Find each line below that includes "pyautogui", then copy it.
- - -
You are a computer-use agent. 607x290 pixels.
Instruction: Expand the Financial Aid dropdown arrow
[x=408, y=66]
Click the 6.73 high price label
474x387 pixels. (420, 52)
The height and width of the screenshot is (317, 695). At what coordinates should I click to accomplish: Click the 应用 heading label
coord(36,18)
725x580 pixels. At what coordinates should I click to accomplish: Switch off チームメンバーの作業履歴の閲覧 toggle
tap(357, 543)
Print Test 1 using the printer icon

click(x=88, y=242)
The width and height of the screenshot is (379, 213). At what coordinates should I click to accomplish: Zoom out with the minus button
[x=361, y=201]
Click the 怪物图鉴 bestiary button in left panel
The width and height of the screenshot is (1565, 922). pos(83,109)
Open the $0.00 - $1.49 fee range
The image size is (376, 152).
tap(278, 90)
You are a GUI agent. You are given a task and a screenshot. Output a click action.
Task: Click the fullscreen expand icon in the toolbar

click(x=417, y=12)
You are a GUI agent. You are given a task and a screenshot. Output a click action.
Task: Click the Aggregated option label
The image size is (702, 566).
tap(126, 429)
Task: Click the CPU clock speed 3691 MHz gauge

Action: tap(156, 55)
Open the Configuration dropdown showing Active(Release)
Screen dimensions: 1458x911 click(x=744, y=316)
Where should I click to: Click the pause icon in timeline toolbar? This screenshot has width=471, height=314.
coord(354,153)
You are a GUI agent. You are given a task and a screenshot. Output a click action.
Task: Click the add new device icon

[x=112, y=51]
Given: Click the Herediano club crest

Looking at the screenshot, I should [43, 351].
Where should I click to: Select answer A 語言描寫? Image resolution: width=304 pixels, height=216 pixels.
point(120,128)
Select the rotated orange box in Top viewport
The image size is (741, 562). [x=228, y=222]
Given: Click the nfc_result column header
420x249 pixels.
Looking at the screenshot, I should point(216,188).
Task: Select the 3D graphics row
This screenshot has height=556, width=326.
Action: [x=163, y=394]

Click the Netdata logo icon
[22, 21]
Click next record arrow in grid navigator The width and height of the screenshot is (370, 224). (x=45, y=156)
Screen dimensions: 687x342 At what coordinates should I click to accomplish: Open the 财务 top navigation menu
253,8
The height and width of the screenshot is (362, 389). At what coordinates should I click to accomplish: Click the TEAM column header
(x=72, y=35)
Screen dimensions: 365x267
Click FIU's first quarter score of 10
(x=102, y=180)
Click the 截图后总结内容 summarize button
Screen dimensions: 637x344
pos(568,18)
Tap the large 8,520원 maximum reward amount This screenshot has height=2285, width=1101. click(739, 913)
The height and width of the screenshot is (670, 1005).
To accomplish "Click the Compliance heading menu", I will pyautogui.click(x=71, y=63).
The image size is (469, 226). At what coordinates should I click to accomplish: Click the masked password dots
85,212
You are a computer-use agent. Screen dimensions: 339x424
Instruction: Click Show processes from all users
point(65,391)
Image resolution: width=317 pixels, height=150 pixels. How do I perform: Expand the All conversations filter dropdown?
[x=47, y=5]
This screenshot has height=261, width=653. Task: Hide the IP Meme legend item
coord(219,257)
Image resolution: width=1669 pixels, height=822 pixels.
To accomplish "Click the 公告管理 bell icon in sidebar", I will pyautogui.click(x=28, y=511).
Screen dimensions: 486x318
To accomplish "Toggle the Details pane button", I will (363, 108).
- - -
▸ **Answer to the exercise**:
To accomplish "Click the Compliance heading menu", I will pyautogui.click(x=71, y=63).
To accomplish "Click the 公告管理 bell icon in sidebar", I will pyautogui.click(x=28, y=511).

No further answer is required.